* _Task directions_
Transcribe the data as written, minus images.

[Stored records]
Segment Open
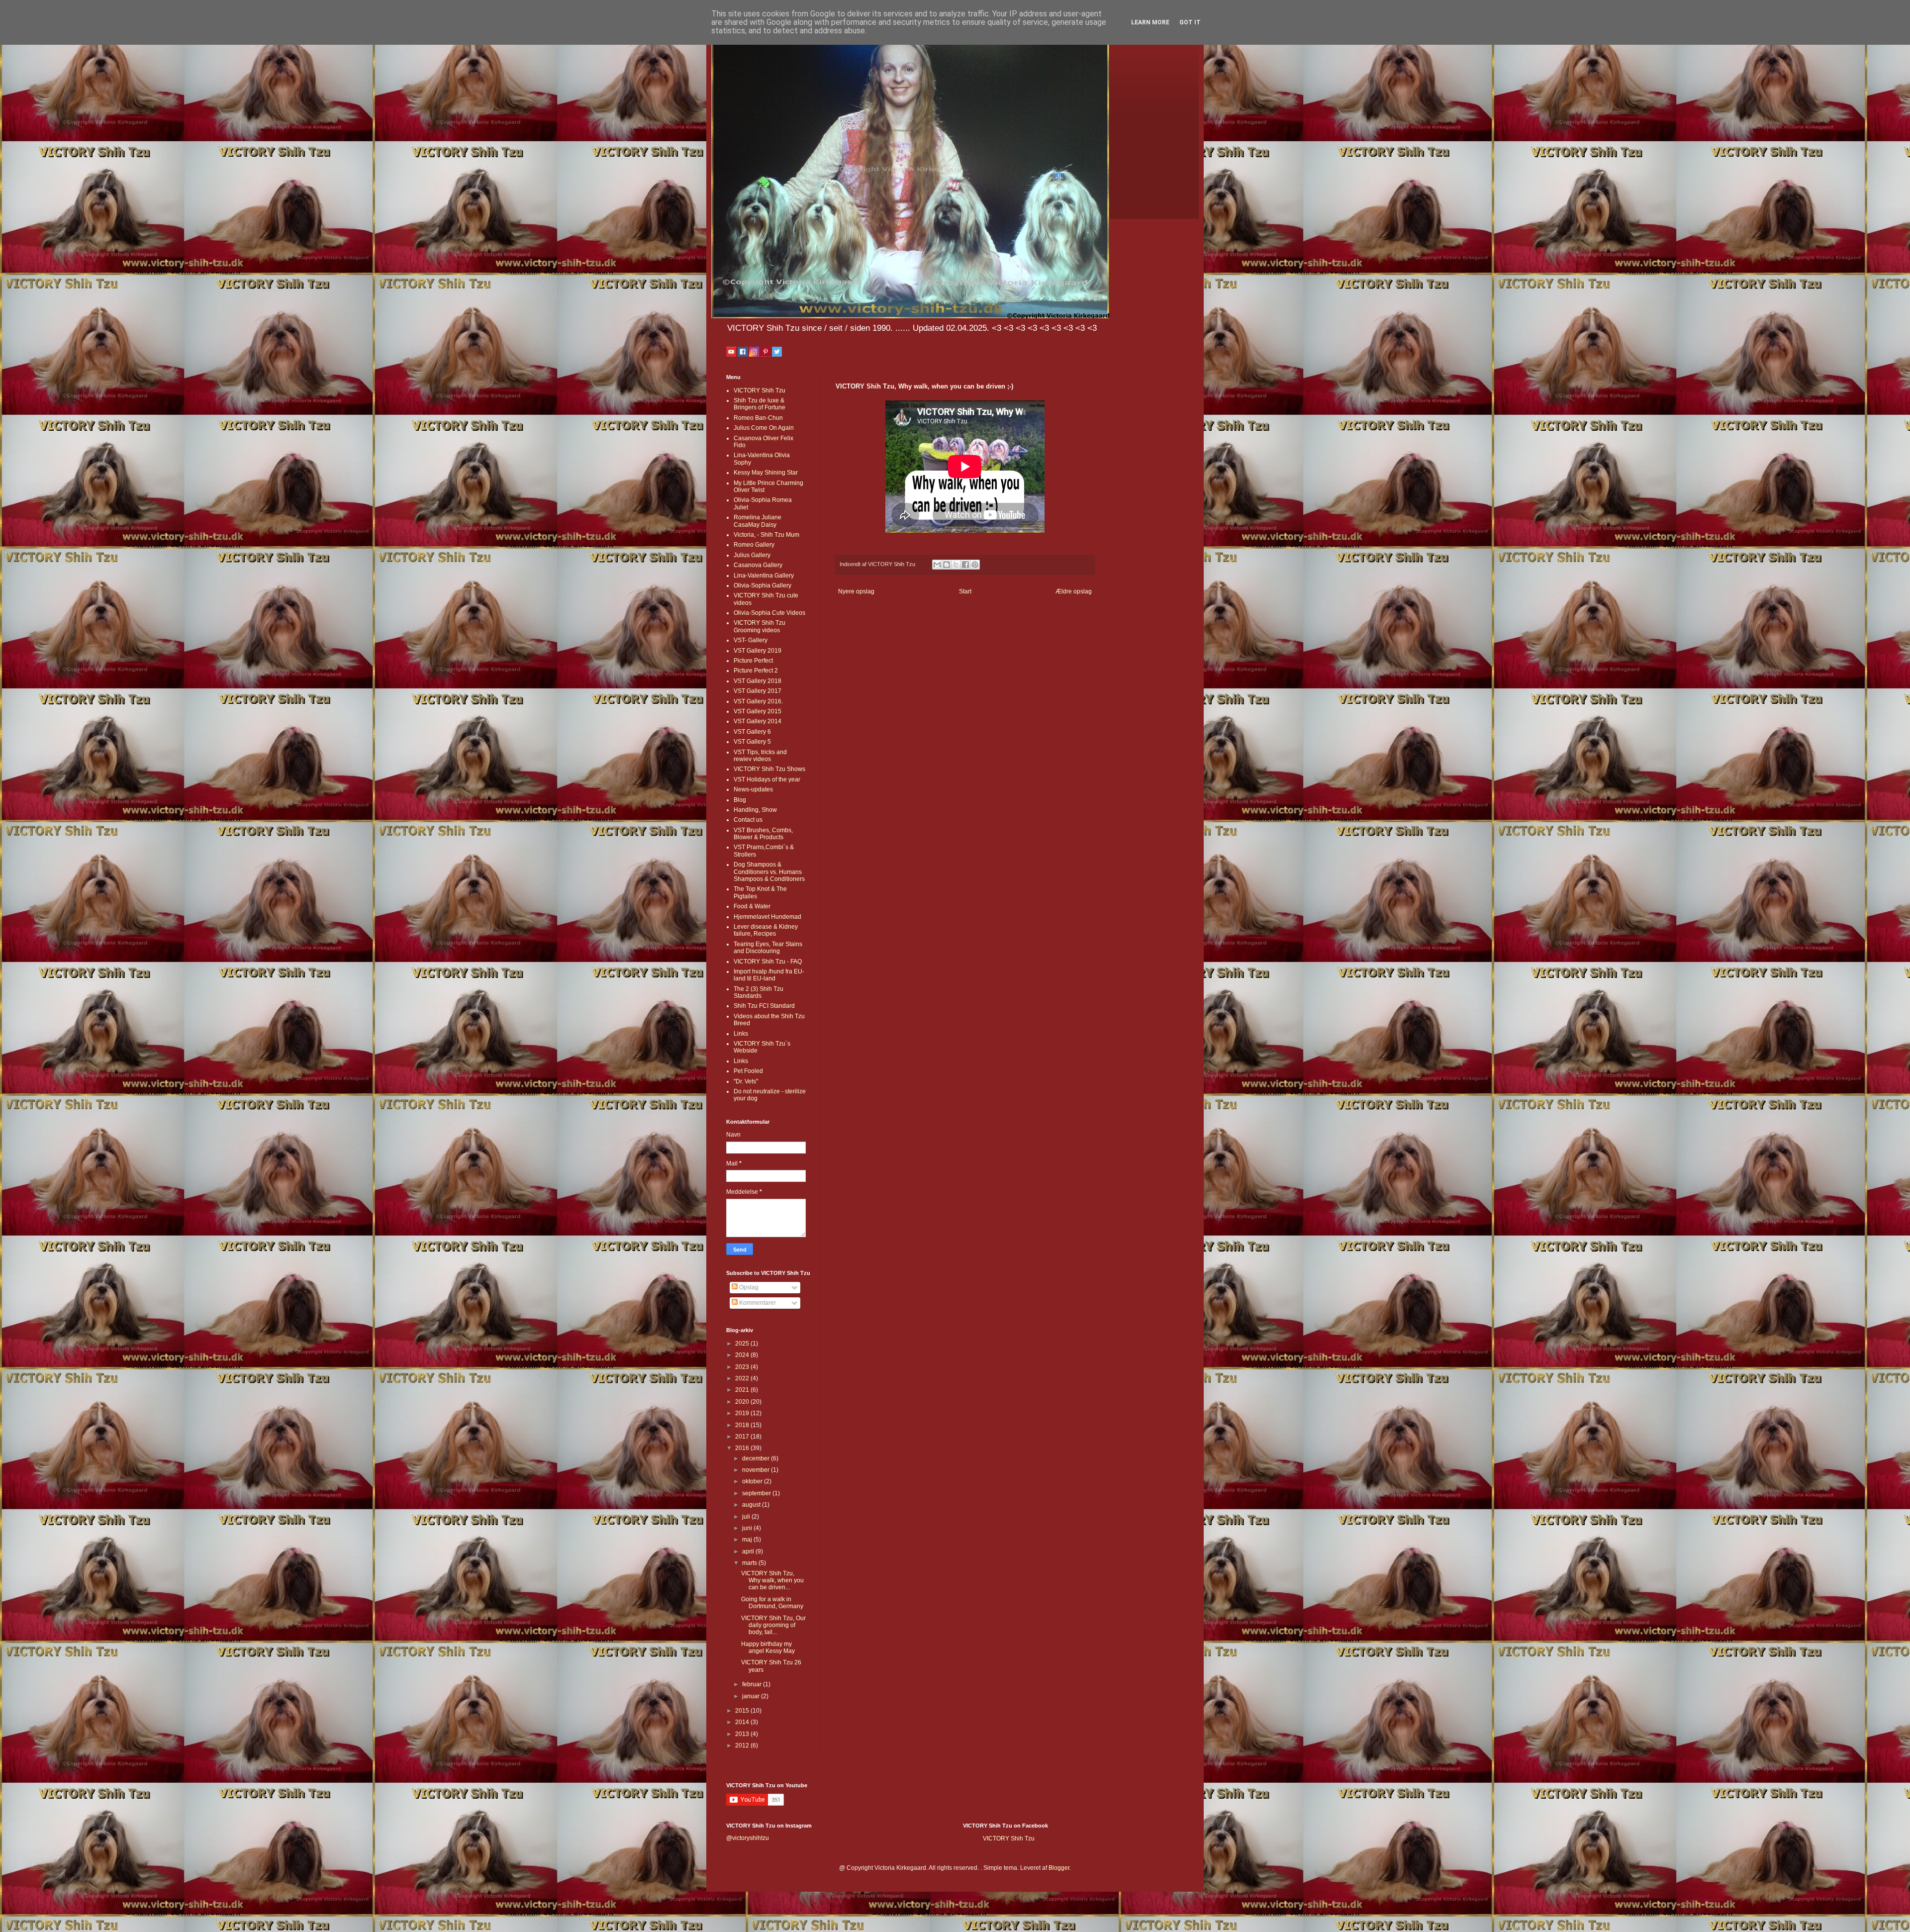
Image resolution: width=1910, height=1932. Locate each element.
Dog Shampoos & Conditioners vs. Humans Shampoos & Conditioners (769, 871)
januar (751, 1696)
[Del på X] (956, 565)
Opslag (748, 1287)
Segment Closed
* _Expected output_
Image resolution: width=1910, height=1932. Locate each element.
Dog Shampoos & Conditioners vs. Humans Shampoos & Conditioners (769, 871)
januar (751, 1696)
[Del på X] (956, 565)
Opslag (748, 1287)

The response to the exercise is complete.